Task objective: Given the records below, would you repeat exactly the lines that begin at the one containing "Click the Balance / Equity value" and end at the one containing "This screenshot has width=345, height=456.", inclusive?

Given records:
━━━━━━━━━━

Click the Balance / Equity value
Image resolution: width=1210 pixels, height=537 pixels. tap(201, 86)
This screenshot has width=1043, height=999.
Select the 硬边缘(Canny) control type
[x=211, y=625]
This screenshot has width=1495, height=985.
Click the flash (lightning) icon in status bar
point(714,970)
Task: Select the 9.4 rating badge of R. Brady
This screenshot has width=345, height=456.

━━━━━━━━━━

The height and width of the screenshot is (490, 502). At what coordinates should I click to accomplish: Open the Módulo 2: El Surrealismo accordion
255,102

━━━━━━━━━━

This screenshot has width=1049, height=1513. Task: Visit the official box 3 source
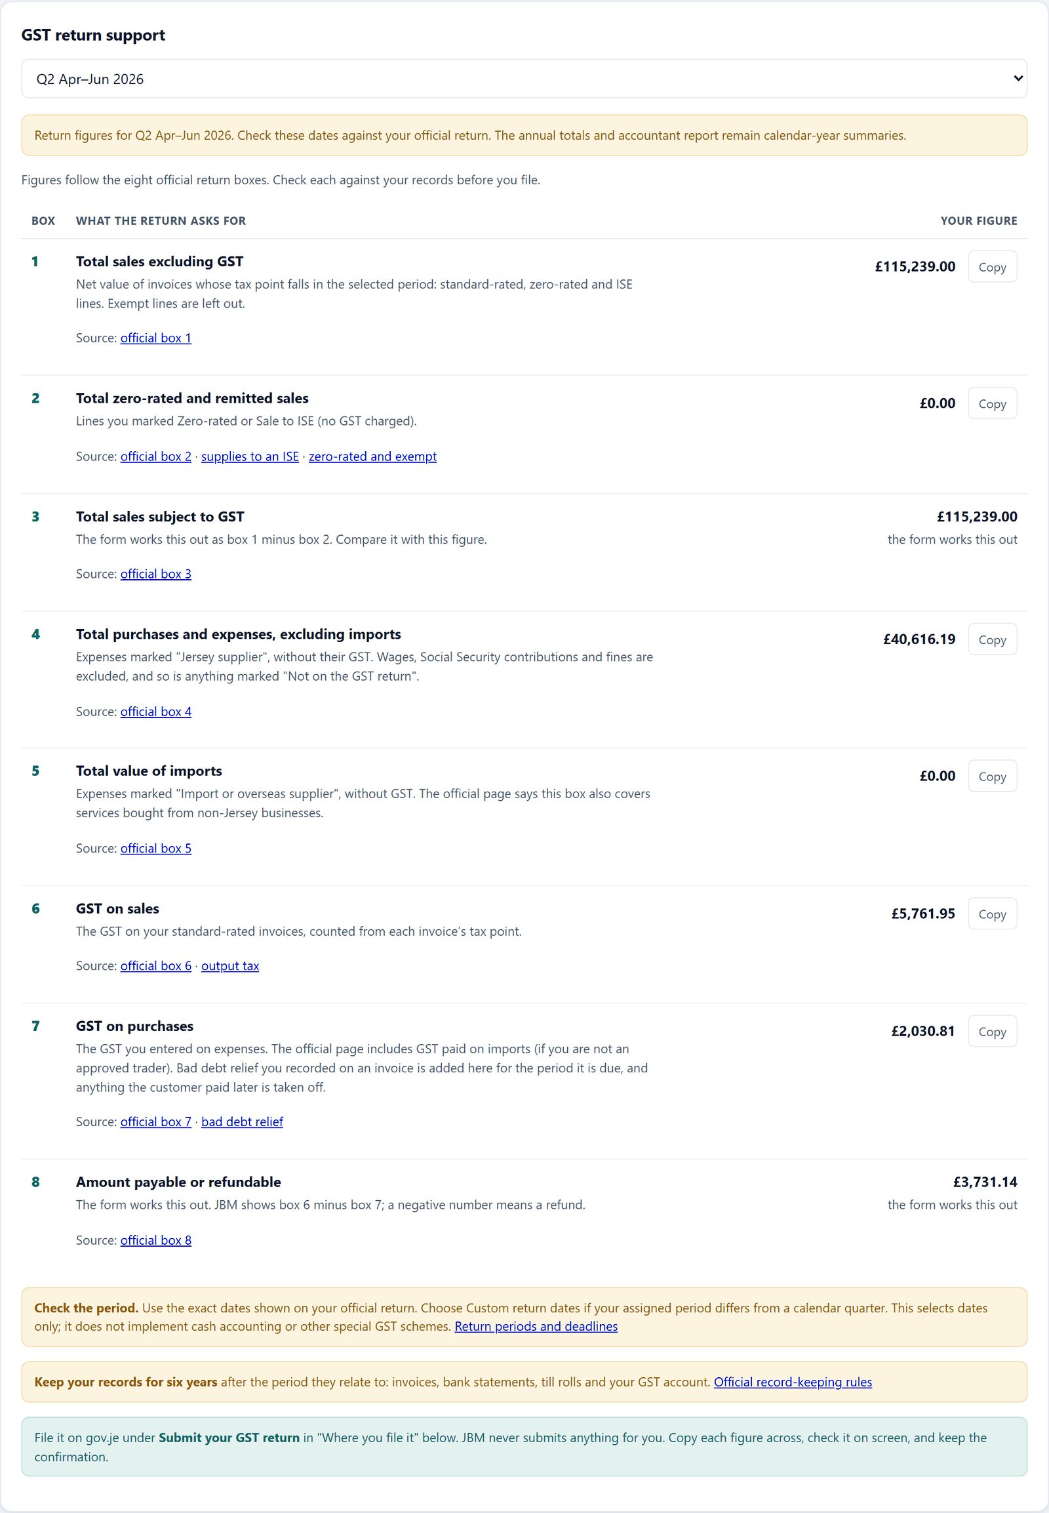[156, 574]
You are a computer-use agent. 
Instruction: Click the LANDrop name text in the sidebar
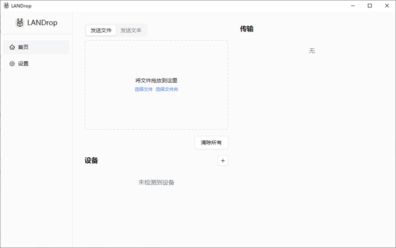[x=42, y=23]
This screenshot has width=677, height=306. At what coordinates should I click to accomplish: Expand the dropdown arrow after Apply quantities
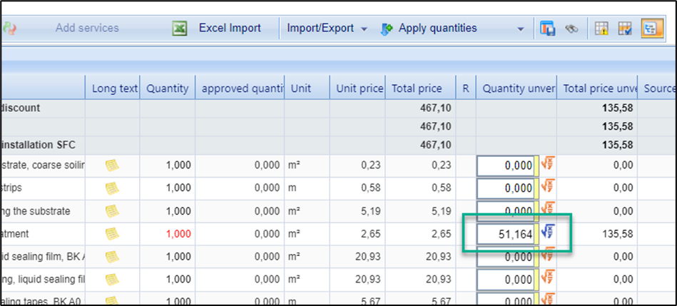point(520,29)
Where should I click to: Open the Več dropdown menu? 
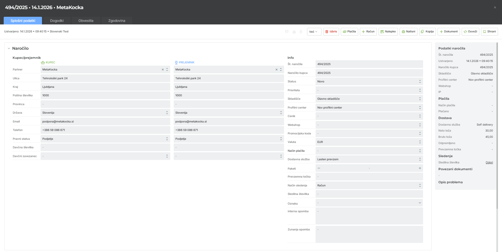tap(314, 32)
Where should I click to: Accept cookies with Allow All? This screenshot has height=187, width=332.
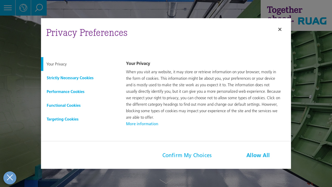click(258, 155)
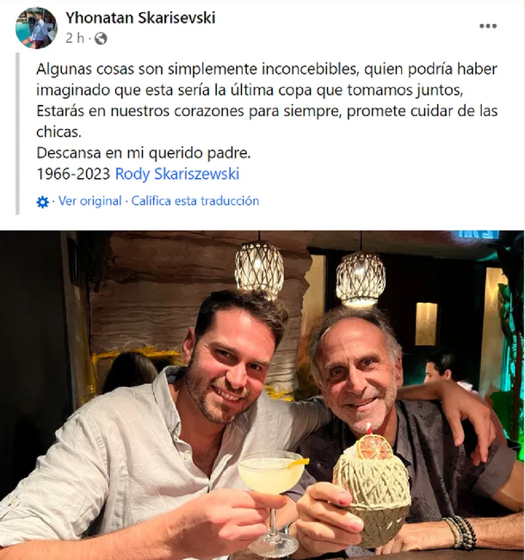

━━━━━━━━━━

Exercise response:
Click the Balance / Equity value
Image resolution: width=1210 pixels, height=537 pixels. tap(201, 86)
This screenshot has width=1043, height=999.
Select the 硬边缘(Canny) control type
[x=211, y=625]
This screenshot has width=1495, height=985.
Click the flash (lightning) icon in status bar
point(714,970)
Task: Select the 9.4 rating badge of R. Brady
This screenshot has width=345, height=456.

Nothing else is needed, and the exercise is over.